→ **DATASET EXTRACT**:

+===+

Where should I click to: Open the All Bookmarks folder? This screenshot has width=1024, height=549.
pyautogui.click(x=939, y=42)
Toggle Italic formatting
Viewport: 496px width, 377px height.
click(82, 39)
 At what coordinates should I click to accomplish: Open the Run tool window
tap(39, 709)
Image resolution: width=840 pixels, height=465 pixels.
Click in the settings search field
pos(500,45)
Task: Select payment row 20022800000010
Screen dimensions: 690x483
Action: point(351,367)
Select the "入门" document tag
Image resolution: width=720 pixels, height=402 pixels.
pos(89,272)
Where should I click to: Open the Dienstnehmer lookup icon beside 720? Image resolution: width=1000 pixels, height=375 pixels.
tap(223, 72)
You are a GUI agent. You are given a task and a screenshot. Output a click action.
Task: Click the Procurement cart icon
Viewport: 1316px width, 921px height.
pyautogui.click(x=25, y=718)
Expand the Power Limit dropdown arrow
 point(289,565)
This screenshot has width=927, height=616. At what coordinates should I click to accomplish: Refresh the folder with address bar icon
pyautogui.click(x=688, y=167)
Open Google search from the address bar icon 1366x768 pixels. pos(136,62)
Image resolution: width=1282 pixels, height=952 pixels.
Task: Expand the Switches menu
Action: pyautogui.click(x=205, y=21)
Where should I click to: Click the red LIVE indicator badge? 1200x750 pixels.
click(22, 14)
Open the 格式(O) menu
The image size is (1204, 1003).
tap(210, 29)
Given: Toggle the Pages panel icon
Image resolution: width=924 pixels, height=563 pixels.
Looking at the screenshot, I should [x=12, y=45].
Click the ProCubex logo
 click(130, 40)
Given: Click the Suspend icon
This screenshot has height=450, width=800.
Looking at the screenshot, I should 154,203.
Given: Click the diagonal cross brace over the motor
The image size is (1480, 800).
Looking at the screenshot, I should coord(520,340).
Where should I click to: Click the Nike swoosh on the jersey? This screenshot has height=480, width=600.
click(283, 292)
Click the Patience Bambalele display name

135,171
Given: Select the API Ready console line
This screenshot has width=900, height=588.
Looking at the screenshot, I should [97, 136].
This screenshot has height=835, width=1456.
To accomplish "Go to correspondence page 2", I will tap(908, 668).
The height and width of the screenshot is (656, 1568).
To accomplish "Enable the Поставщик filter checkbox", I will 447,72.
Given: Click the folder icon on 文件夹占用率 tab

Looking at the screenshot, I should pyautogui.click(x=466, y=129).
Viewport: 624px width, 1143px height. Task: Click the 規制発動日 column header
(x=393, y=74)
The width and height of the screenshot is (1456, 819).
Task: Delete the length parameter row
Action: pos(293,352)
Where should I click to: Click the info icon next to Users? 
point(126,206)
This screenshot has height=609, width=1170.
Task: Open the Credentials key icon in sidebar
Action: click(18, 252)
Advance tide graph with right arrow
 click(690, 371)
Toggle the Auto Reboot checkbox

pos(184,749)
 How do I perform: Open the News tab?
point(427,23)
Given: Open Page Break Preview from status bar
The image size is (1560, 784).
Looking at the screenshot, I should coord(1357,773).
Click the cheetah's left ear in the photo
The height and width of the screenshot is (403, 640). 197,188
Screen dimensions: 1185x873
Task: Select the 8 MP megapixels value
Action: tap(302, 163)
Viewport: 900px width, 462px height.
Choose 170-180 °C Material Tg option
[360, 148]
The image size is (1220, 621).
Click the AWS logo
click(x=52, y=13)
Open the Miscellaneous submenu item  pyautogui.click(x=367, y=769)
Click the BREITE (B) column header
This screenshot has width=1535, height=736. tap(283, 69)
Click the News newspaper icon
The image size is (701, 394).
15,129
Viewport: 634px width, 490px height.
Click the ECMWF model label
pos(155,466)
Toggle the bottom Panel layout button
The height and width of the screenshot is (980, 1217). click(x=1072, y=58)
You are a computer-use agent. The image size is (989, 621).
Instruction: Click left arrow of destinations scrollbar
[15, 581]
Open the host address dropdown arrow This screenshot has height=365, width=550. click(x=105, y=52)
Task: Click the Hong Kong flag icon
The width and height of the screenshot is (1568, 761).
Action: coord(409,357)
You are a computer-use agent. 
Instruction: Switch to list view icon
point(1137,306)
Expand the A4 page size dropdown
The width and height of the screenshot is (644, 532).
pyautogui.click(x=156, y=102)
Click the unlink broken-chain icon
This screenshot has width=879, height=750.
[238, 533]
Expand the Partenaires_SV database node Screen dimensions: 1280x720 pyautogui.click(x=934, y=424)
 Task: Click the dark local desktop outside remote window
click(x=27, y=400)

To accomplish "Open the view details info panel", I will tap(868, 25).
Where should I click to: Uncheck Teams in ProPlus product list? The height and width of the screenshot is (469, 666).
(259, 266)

+===+

→ **EXERCISE AIM**: Copy out everything from the line containing "Where should I click to: Click the red" down to the line containing "click(130, 40)", unchanged and with both of those lines included.

→ **THE COMPLETED TASK**:
Where should I click to: Click the red LIVE indicator badge? 1200x750 pixels.
click(22, 14)
Open the 格式(O) menu
The image size is (1204, 1003).
tap(210, 29)
Given: Toggle the Pages panel icon
Image resolution: width=924 pixels, height=563 pixels.
Looking at the screenshot, I should [x=12, y=45].
Click the ProCubex logo
 click(130, 40)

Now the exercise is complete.